Why You Should Always Read (and Understand) an Employment Agreement Before Signing

Most of us have, at one time or another, signed a legal agreement without reading the entire document or fully understanding its terms. Unfortunately, such ignorance is not a defense when the other party decides it wants to enforce the agreement. This is a common problem in employment law, where employers often demand employees sign arbitration agreements.

Arbitration agreements waive an employee's right to sue over employment-related issues such as illegal discrimination or wage and hour violations. Instead, the employee must submit any such disputes to binding arbitration. While arbitration can offer a less costly and speedier method of handling employment disputes, arbitration can also limit an employee's due process rights and unduly favor the employer.

Chinese-Speaking Workers Bound by English-Language Arbitration Agreement

Unfortunately, once you sign an arbitration agreement, it is extremely difficult to get out of it. Federal law strongly favors arbitration, even when it affects employment rights under state or local laws. In fact, the federal presumption in favor of arbitration is so strong the courts will enforce agreements even in cases where the employee literally could not read or understand its terms.

This recently happened in an overtime and employment discrimination case in Manhattan. The plaintiffs worked in the kitchen of the defendant, a local Chinese restaurant. In their lawsuit, the plaintiffs, who are Chinese, allege that the defendant failed to pay them required overtime and treated them differently than Caucasian workers.

In response to the lawsuit, the defense pointed to binding arbitration agreements signed by all three plaintiffs. The agreements were written in English. Yet none of the plaintiffs read or understand English. Their native languages are Cantonese and Mandarin Chinese. They maintained it would be “unconscionable” to enforce the English-only arbitration agreement against them under New York law.

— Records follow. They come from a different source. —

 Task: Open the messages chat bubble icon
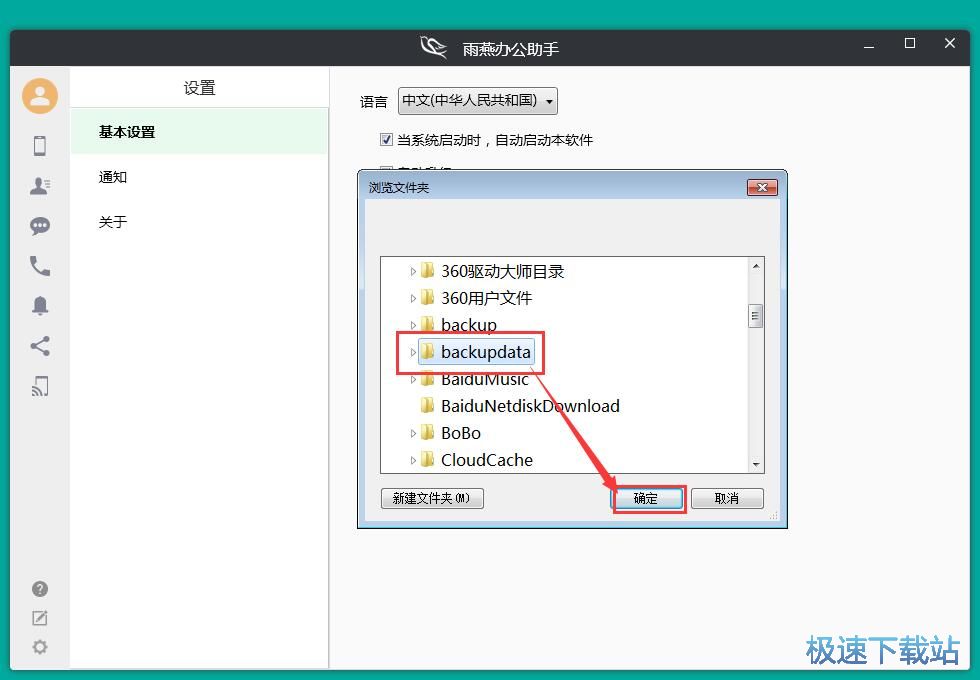(40, 226)
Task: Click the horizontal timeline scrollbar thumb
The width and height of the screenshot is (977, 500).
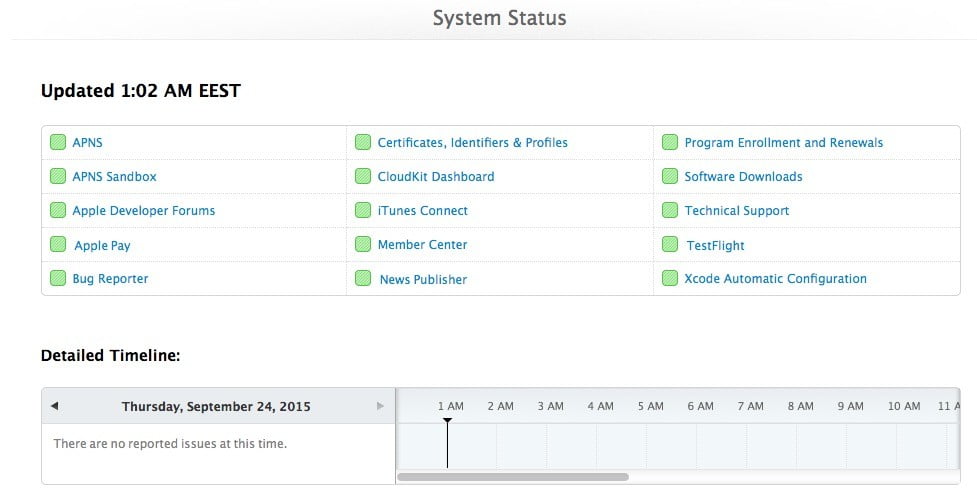Action: tap(513, 477)
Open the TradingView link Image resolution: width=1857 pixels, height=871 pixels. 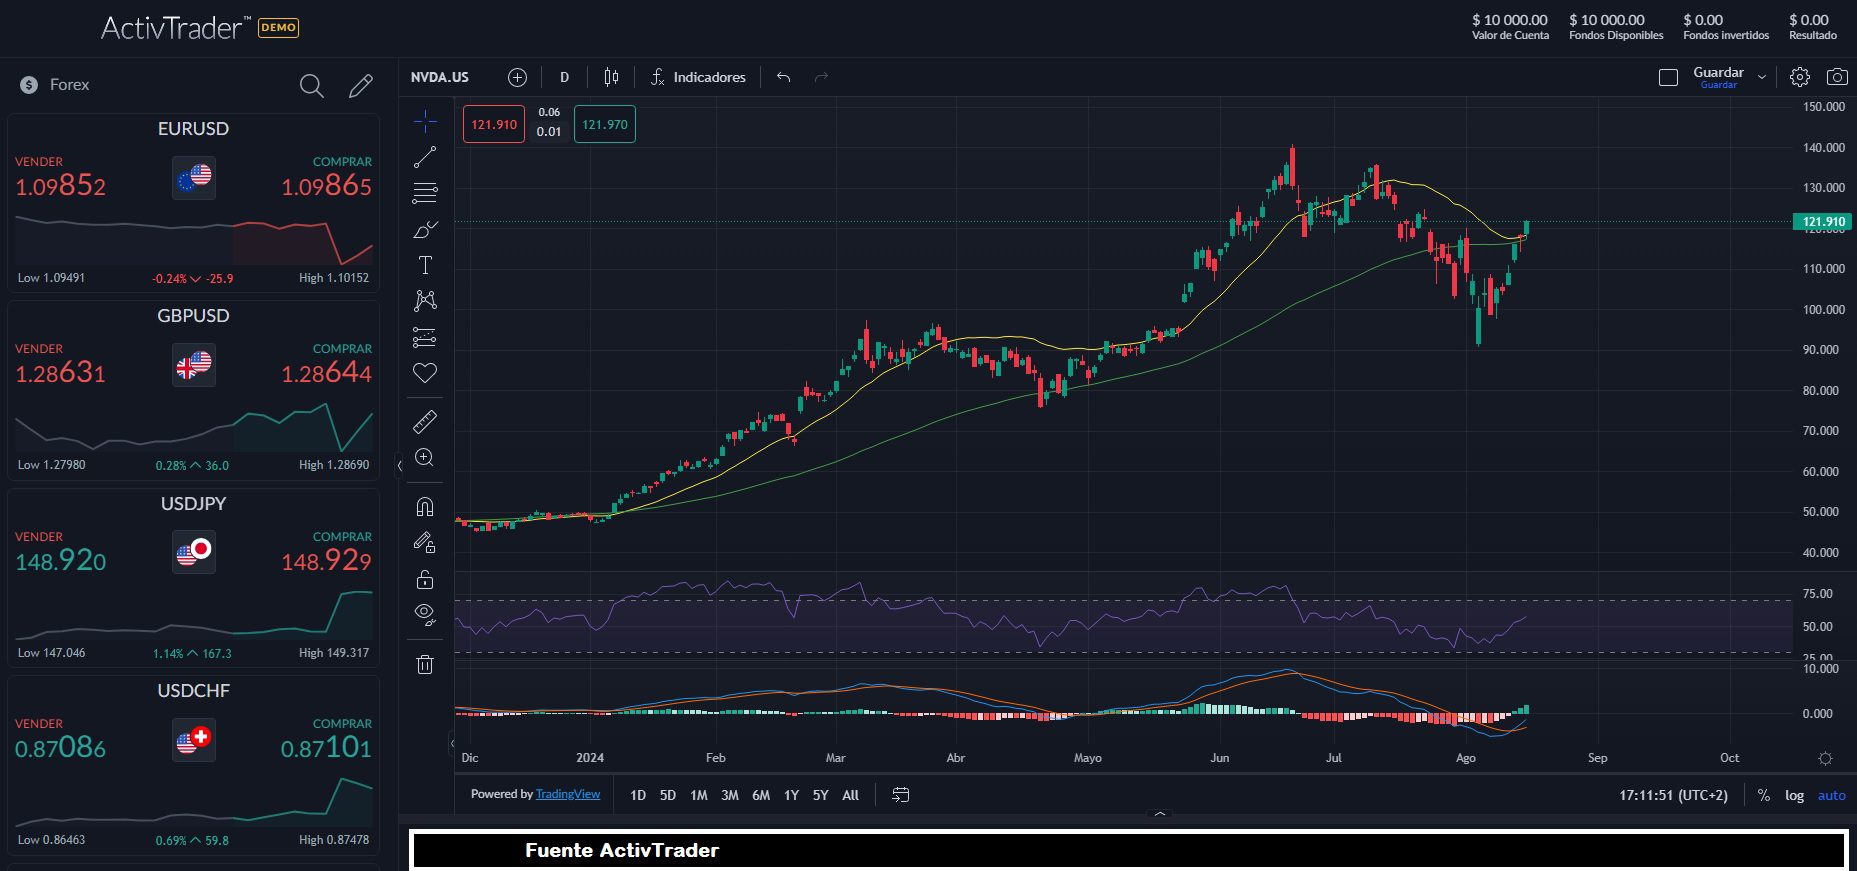[x=567, y=794]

A federal judge disagreed. In a November 28 order staying the case pending arbitration, the judge said that by signing the arbitration agreements in the first place, the plaintiffs created the legal presumption the contracts were valid and enforceable. Courts have long held that the “[f]ailure to read or understand a contract does not relieve a signer of its obligations thereunder.” The “inability to speak English or to understand the terms of a contract is an insufficient cause for unconscionability.”

Not only did the judge find the arbitration agreement valid, he also said that under its terms, certain questions related to the scope of arbitration must first be decided by the arbitrator and not the court. This includes whether the plaintiffs can pursue their claims on a collective or individual basis, as well as the enforceability of a “confidentiality clause” in the arbitration agreement itself.

Get Advice From a New York Employment Lawyer

Before your employer asks you to sign any agreement that may affect your legal rights, you should consult with a qualified New York employment attorney. Never feel that you have no choice but to sign on the dotted line. Call the Law Offices of Mahir S. Nisar at 800.496.3076 to schedule a consultation with our office today.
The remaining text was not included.